[Spambayes] Seeking a giant idle machine w/ a miserable corpus
Tim Peters
tim.one@comcast.net
Sun Nov 17 05:19:55 2002
[Tim]
> ...
> The "missing test" here is exact bigrams (no hash convolutions). I'll
> try that later; may not have enough RAM for that, but should.
I didn't, but by cutting 6,000 ham out of my test data managed to complete
the test in < 3 hours with lots of disk thrashing. cv is baseline, bi21 the
bigram gimmick w/ 2**21 hash buckets, and bix the exact bigram run:
filename: cv bi21 bix
ham:spam: 20000:14000 14000:14000
20000:14000
fp total: 3 0 0
fp %: 0.01 0.00 0.00
fn total: 0 0 0
fn %: 0.00 0.00 0.00
unsure t: 91 300 98
unsure %: 0.27 0.88 0.35
real cost: $48.20 $60.00 $19.60
best cost: $17.80 $23.20 $6.80
h mean: 0.24 0.25 0.25
h sdev: 2.73 2.61 2.82
s mean: 99.95 99.41 99.91
s sdev: 1.40 4.67 1.94
mean diff: 99.71 99.16 99.66
k: 24.14 13.62 20.94
There are simply no surprises in the bix output; under the covers it's
beautiful:
-> <stat> Ham scores for all runs: 14000 items; mean 0.25; sdev 2.82
-> <stat> min 0; median 3.88578e-014; max 69.8223
-> <stat> percentiles: 5% 0; 25% 0; 75% 7.29026e-009; 95% 0.00817516
3 ham scored between 50 and 50.5; 1 ham scored 69.8; all other ham scored
below 50.
-> <stat> Spam scores for all runs: 14000 items; mean 99.91; sdev 1.94
-> <stat> min 30.4227; median 100; max 100
-> <stat> percentiles: 5% 100; 25% 100; 75% 100; 95% 100
2 apam scored between 49.5 and 50.5; 1 spam scored 30.4; all other spam
scored above 50.
The best-cost cutoffs relect this sharp separation:
-> best cost for all runs: $6.80
-> per-fp cost $10.00; per-fn cost $1.00; per-unsure cost $0.20
-> achieved at 9 cutoff pairs
-> smallest ham & spam cutoffs 0.495 & 0.7
-> fp 0; fn 1; unsure ham 10; unsure spam 19
-> fp rate 0%; fn rate 0.00714%; unsure rate 0.104%
-> largest ham & spam cutoffs 0.495 & 0.74
-> fp 0; fn 1; unsure ham 10; unsure spam 19
-> fp rate 0%; fn rate 0.00714%; unsure rate 0.104%
The highest-scoring ham is the only reason for the high suggested spam
cuttoff (else .51 would have worked fine and eliminated almost all the
unsures), and was the 2nd-worst in the baseline test: poor Vickie Mills
suffering from her obnoxious employer-generated sig. Bigrams helped her,
but it's unclear why(!). Her three strongest ham clues:
prob('noheader:return-path noheader:abuse-reports-to') = 0.000364471
prob('subject:Python') = 0.00116829
prob('header:From:1 header:MIME-Version:1') = 0.00129855
Now the order in which noheader metatokens get generated is an accident
inherited from the order in which a Set happens to enumerate its elements.

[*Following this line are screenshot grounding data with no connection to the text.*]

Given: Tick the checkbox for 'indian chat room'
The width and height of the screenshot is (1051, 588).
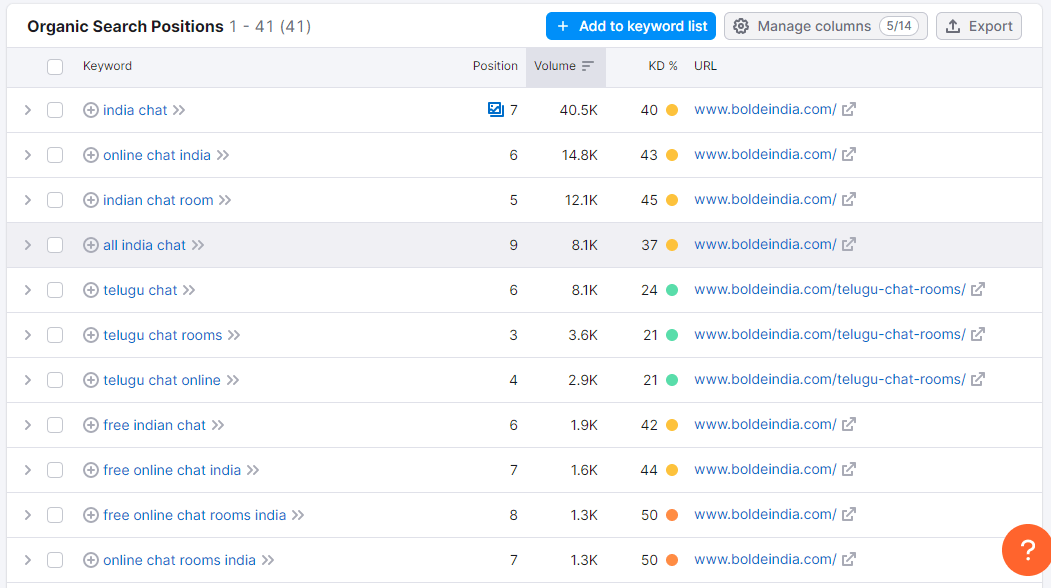Looking at the screenshot, I should [x=55, y=199].
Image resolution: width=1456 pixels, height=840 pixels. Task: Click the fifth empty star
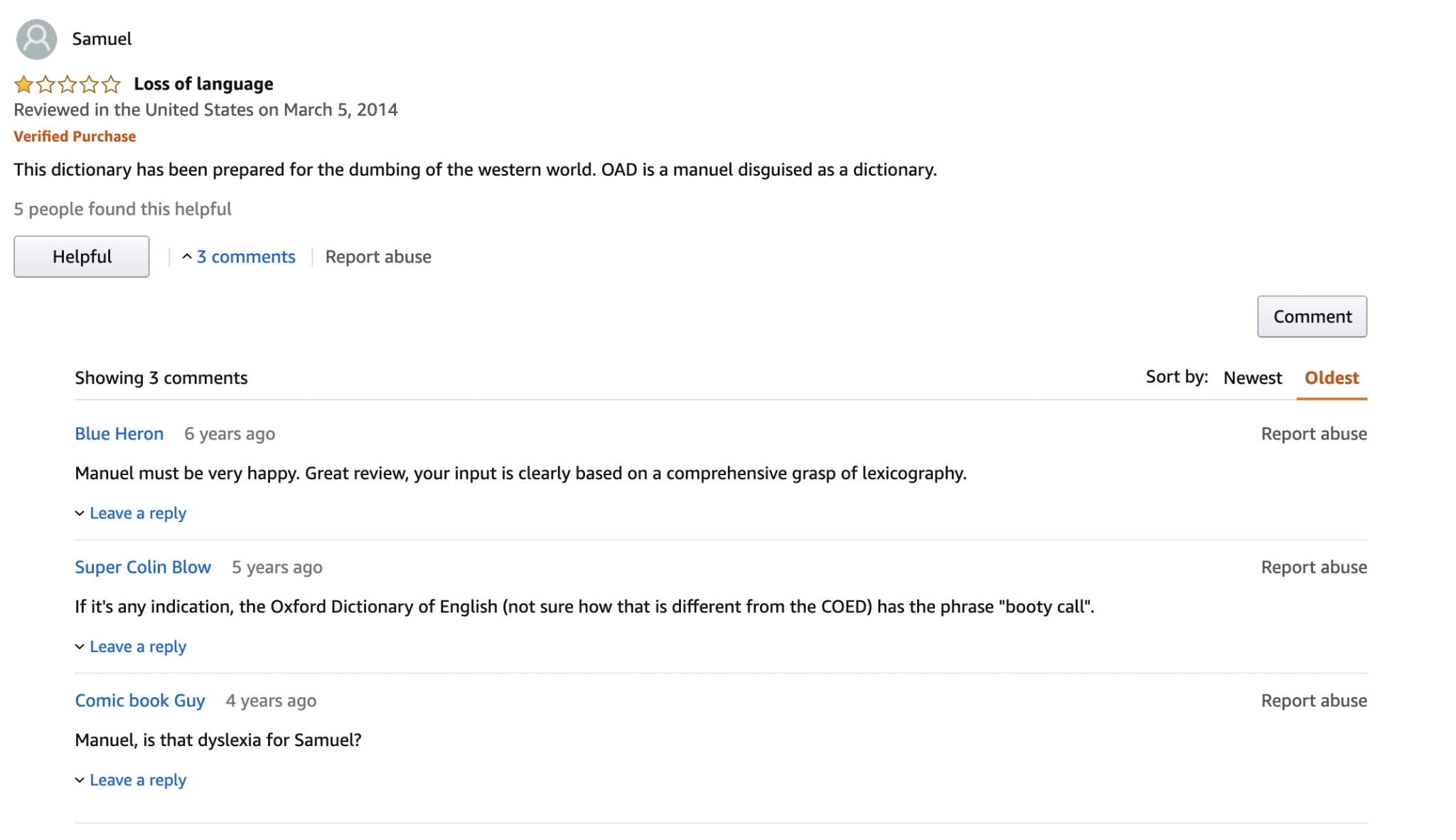click(112, 84)
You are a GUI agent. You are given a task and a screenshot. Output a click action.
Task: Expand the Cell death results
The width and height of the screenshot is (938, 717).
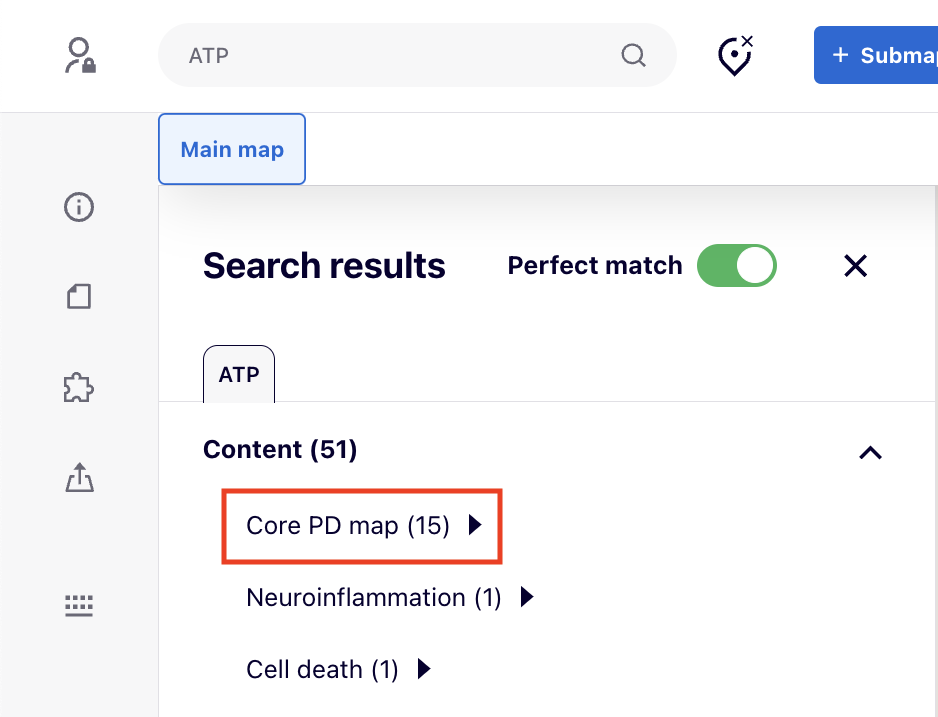[423, 669]
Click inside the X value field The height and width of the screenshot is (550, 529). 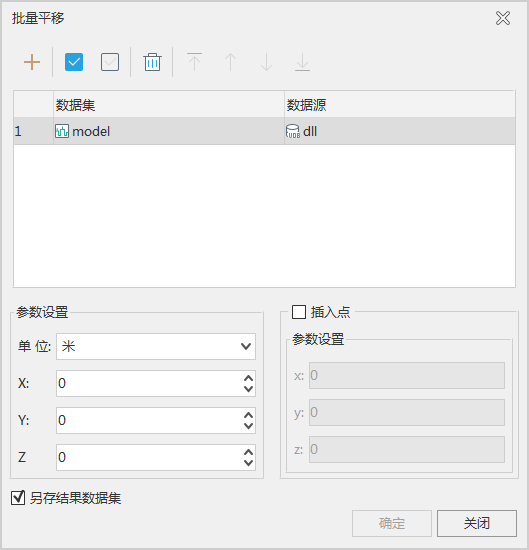(x=149, y=383)
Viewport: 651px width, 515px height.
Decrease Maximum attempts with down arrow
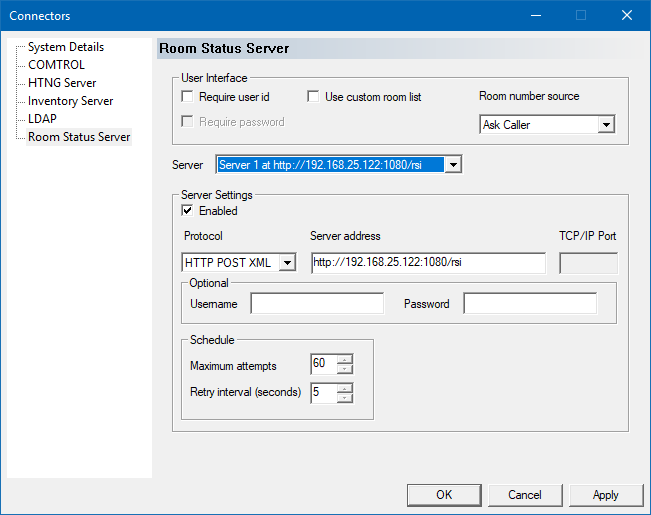(345, 369)
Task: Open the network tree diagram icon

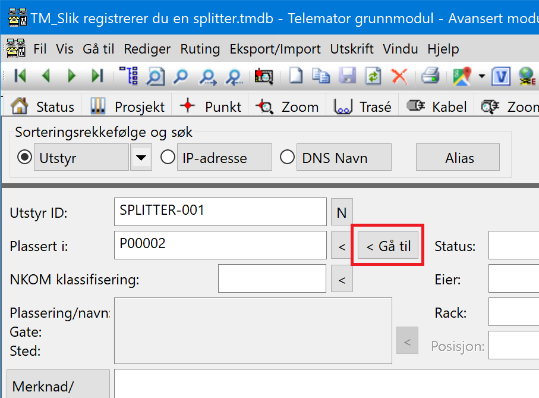Action: click(x=129, y=76)
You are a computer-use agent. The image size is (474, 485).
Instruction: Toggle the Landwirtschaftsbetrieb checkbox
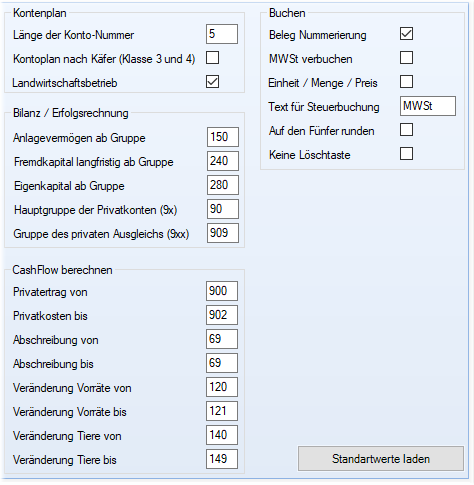[212, 82]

What I fear here is that I've stumbled into a too-good systematic difference
between c.l.py headers and BruceG's spam headers: not in the *set* of
header lines they contain (I'm ignoring all headers that might matter), but
something much subtler having to do with how the set of all header lines in
existence may affect dict iteration order for the few headers I actually
look at. Bigrams involving headers lines are striking in the test output;
e.g., this one is a strong spam clue, and is almost as mysterious:
prob('header:Subject:1 noheader:errors-to') = 0.96321
If we pursue this approach, this will take much thought.
The lowest-scoring spam was the one with a uuencoded text body we throw away
unlooked-at. A header bigram boosted its spam score in a clearly helpful
way:
prob('from:addr:hotmail.com from:no real name:2**0') = 0.985839
Indeed, something sent from hotmail without a real name reeks to heaven of
spam, much more so than hotmail alone or no-real-name alone.
OTOH, check out the 6 strongest ham clues for the same spam:
prob('header:X-Complaints-To:1') = 4.00324e-005
prob('header:From:1 header:Date:1') = 0.000279524
prob('header:Subject:1 noheader:received') = 0.000382997
prob('noheader:x-face noheader:return-path') = 0.00045433
prob('header:Organization:1 header:Message-ID:1') = 0.00137332
prob('noheader:in-reply-to noheader:reply-to') = 0.0110694
The X-Complaints-To header has always helped this guy a lot, but why the 5
new header-bigram combos here are hammish remains a mystery.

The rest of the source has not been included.